==== Input for this task

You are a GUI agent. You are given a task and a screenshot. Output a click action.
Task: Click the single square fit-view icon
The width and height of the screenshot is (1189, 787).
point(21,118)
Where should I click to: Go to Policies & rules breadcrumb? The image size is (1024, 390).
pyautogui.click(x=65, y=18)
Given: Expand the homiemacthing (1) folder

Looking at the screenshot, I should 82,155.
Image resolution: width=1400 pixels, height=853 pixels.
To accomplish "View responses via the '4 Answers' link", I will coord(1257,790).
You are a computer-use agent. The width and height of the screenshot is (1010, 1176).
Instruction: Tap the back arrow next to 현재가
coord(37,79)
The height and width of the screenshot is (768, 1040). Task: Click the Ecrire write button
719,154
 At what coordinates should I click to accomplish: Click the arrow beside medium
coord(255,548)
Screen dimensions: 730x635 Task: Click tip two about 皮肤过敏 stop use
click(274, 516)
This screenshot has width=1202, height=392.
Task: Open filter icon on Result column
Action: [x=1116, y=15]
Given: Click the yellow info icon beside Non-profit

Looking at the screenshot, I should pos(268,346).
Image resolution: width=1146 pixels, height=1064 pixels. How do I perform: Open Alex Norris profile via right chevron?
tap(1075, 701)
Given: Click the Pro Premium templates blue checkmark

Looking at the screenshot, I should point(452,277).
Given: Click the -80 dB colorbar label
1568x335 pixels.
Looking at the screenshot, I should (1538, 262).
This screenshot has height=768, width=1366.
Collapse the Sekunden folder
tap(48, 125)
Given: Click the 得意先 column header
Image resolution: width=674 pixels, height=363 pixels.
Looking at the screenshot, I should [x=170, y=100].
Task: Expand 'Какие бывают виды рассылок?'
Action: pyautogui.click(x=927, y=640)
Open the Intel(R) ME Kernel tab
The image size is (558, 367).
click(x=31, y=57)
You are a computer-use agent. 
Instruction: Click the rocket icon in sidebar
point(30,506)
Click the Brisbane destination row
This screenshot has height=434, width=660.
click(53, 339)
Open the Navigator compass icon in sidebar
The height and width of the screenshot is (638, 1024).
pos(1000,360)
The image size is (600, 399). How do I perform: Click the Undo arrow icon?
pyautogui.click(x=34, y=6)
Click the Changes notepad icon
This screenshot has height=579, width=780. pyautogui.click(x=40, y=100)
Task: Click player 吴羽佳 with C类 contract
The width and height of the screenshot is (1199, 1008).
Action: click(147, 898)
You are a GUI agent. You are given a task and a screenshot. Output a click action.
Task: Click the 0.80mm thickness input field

========

Extract every line of the material above verbatim, in its original order, without changing a single character.

You are a GUI agent. You are given a task and a screenshot. Output a click action.
Task: Click the single square fit-view icon
The width and height of the screenshot is (1189, 787).
point(21,118)
Where should I click to: Go to Policies & rules breadcrumb? The image size is (1024, 390).
pyautogui.click(x=65, y=18)
Given: Expand the homiemacthing (1) folder

Looking at the screenshot, I should 82,155.
Image resolution: width=1400 pixels, height=853 pixels.
To accomplish "View responses via the '4 Answers' link", I will coord(1257,790).
You are a computer-use agent. The width and height of the screenshot is (1010, 1176).
Instruction: Tap the back arrow next to 현재가
coord(37,79)
The height and width of the screenshot is (768, 1040). Task: Click the Ecrire write button
719,154
 At what coordinates should I click to accomplish: Click the arrow beside medium
coord(255,548)
Screen dimensions: 730x635 Task: Click tip two about 皮肤过敏 stop use
click(274, 516)
This screenshot has width=1202, height=392.
Task: Open filter icon on Result column
Action: [x=1116, y=15]
Given: Click the yellow info icon beside Non-profit

Looking at the screenshot, I should pos(268,346).
Image resolution: width=1146 pixels, height=1064 pixels. How do I perform: Open Alex Norris profile via right chevron?
tap(1075, 701)
Given: Click the Pro Premium templates blue checkmark

Looking at the screenshot, I should point(452,277).
Given: Click the -80 dB colorbar label
1568x335 pixels.
Looking at the screenshot, I should (1538, 262).
This screenshot has height=768, width=1366.
Collapse the Sekunden folder
tap(48, 125)
Given: Click the 得意先 column header
Image resolution: width=674 pixels, height=363 pixels.
Looking at the screenshot, I should [x=170, y=100].
Task: Expand 'Какие бывают виды рассылок?'
Action: pyautogui.click(x=927, y=640)
Open the Intel(R) ME Kernel tab
The image size is (558, 367).
click(x=31, y=57)
You are a computer-use agent. 
Instruction: Click the rocket icon in sidebar
point(30,506)
Click the Brisbane destination row
This screenshot has height=434, width=660.
click(53, 339)
Open the Navigator compass icon in sidebar
The height and width of the screenshot is (638, 1024).
pos(1000,360)
The image size is (600, 399). How do I perform: Click the Undo arrow icon?
pyautogui.click(x=34, y=6)
Click the Changes notepad icon
This screenshot has height=579, width=780. pyautogui.click(x=40, y=100)
Task: Click player 吴羽佳 with C类 contract
The width and height of the screenshot is (1199, 1008).
Action: click(147, 898)
You are a GUI agent. You are given a task and a screenshot. Output a click action.
Task: Click the 0.80mm thickness input field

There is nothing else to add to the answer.